» Requirement
Please rewrite the material, from the line containing "Where should I" through the end, as a Markdown table with two columns, Number and Text, giving each line its own row and omitting blank lines.

» Records for this task
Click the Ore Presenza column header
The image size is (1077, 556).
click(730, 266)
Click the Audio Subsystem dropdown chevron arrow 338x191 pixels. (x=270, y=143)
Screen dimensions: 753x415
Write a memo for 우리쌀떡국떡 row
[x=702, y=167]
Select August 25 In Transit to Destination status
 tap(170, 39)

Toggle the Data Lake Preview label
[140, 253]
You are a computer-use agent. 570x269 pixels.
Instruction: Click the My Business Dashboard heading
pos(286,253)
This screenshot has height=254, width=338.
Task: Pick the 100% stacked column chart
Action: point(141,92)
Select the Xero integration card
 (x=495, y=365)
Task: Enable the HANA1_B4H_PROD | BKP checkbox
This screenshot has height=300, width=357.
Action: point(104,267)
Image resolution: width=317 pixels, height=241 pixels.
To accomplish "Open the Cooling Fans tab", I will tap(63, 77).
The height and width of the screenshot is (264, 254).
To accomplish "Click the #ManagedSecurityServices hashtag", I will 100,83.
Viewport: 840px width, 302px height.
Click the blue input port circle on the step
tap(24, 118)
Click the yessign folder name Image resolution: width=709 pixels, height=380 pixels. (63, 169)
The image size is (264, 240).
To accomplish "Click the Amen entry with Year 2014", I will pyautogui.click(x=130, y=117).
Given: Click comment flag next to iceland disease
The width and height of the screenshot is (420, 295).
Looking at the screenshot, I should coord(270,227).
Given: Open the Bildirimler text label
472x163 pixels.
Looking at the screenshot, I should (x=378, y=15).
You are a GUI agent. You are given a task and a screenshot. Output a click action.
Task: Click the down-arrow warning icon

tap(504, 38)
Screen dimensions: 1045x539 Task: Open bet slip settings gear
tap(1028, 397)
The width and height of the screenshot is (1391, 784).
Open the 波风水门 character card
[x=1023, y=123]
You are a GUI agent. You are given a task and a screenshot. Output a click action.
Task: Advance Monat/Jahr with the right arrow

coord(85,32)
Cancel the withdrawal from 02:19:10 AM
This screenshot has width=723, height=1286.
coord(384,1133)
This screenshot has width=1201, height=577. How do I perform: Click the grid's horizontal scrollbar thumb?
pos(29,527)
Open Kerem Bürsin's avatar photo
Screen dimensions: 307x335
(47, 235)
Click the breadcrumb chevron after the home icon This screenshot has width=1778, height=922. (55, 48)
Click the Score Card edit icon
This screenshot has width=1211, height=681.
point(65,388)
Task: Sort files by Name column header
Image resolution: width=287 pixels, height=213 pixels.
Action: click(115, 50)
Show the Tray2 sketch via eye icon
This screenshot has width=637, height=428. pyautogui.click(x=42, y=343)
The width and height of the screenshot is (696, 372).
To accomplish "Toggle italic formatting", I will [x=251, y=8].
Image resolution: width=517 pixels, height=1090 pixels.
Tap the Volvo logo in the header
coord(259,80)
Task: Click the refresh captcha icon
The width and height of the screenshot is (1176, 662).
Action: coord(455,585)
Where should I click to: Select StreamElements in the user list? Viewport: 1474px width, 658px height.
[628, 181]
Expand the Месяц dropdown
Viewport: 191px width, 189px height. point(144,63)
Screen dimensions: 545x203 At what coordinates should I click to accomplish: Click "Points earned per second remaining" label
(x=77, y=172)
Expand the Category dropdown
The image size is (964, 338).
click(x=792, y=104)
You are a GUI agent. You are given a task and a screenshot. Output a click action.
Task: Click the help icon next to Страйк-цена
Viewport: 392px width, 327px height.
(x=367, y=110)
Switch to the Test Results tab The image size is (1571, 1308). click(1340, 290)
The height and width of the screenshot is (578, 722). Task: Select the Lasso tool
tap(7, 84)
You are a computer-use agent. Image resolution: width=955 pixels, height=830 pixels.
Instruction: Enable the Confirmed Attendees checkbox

» The response
| Number | Text |
|---|---|
| 1 | Where should I click to: Select StreamElements in the user list? Viewport: 1474px width, 658px height. |
| 2 | [628, 181] |
| 3 | Expand the Месяц dropdown |
| 4 | Viewport: 191px width, 189px height. point(144,63) |
| 5 | Screen dimensions: 545x203 At what coordinates should I click to accomplish: Click "Points earned per second remaining" label |
| 6 | (x=77, y=172) |
| 7 | Expand the Category dropdown |
| 8 | The image size is (964, 338). |
| 9 | click(x=792, y=104) |
| 10 | You are a GUI agent. You are given a task and a screenshot. Output a click action. |
| 11 | Task: Click the help icon next to Страйк-цена |
| 12 | Viewport: 392px width, 327px height. |
| 13 | (x=367, y=110) |
| 14 | Switch to the Test Results tab The image size is (1571, 1308). click(1340, 290) |
| 15 | The height and width of the screenshot is (578, 722). Task: Select the Lasso tool |
| 16 | tap(7, 84) |
| 17 | You are a computer-use agent. Image resolution: width=955 pixels, height=830 pixels. |
| 18 | Instruction: Enable the Confirmed Attendees checkbox |